START Materials provided

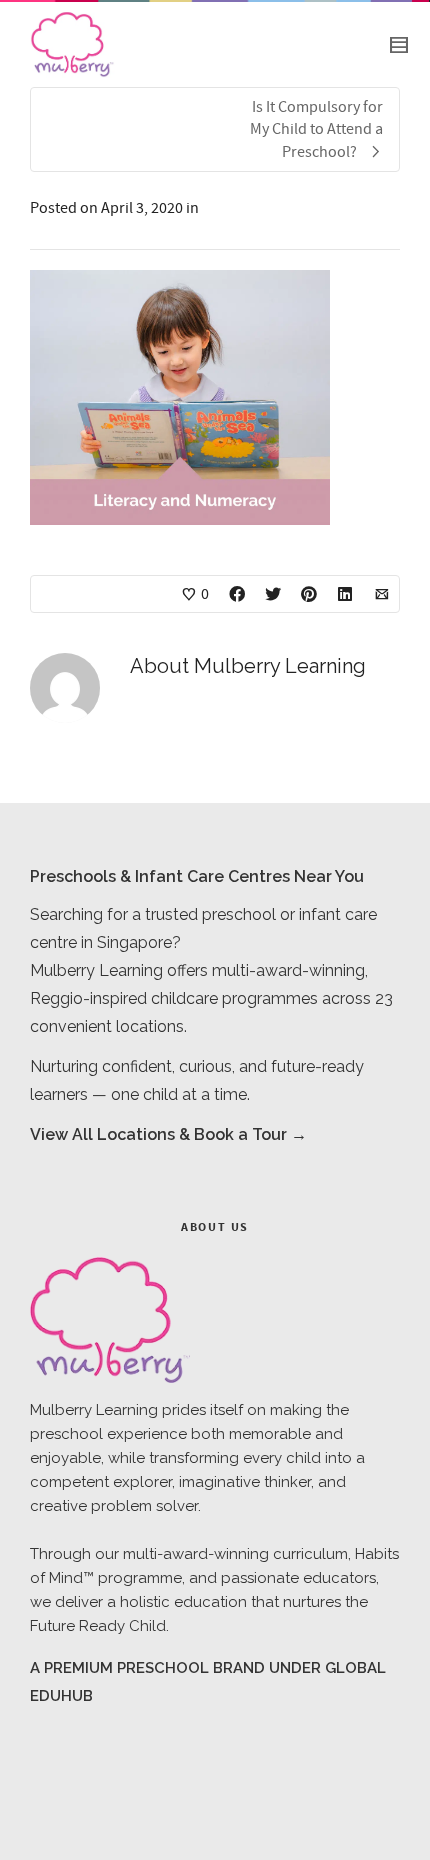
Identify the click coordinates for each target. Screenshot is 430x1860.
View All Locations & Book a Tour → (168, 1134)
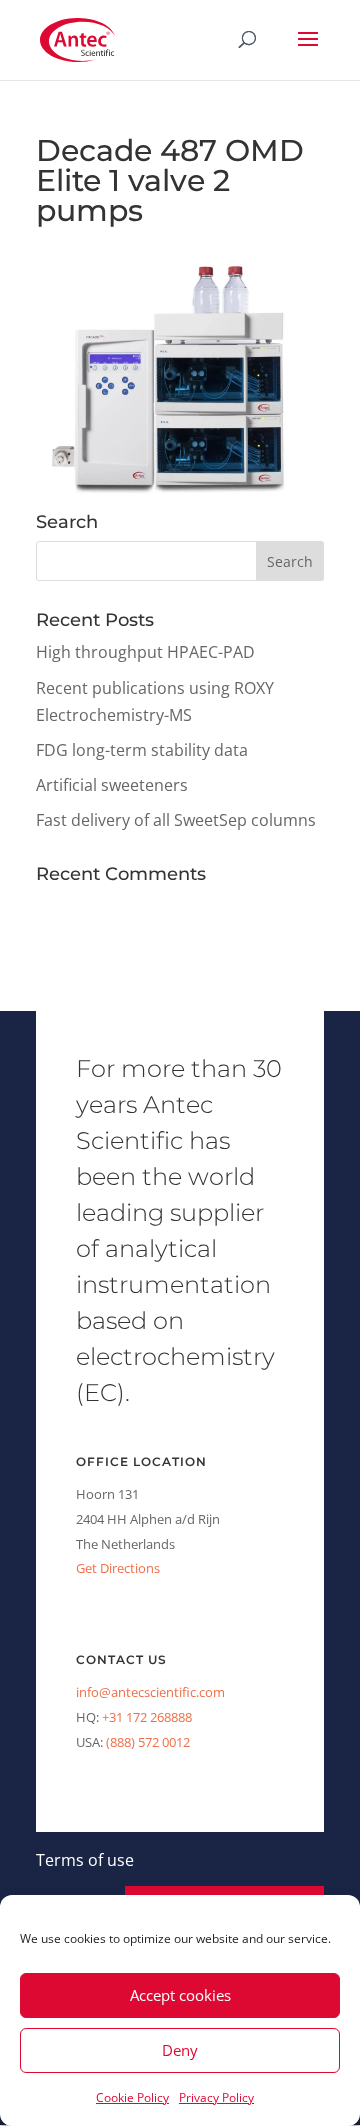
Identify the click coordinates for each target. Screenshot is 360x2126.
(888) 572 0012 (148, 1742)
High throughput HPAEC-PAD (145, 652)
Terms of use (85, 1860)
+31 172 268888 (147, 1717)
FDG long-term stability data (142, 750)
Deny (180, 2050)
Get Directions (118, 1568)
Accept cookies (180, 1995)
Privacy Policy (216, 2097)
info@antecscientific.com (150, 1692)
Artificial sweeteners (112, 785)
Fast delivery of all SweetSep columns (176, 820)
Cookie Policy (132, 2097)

END Materials provided

### Goal of the exercise
With the line containing "Privacy Policy (216, 2097)" as the first, output each line through the final line of the entries above, exactly.

### Response area
Privacy Policy (216, 2097)
info@antecscientific.com (150, 1692)
Artificial sweeteners (112, 785)
Fast delivery of all SweetSep columns (176, 820)
Cookie Policy (132, 2097)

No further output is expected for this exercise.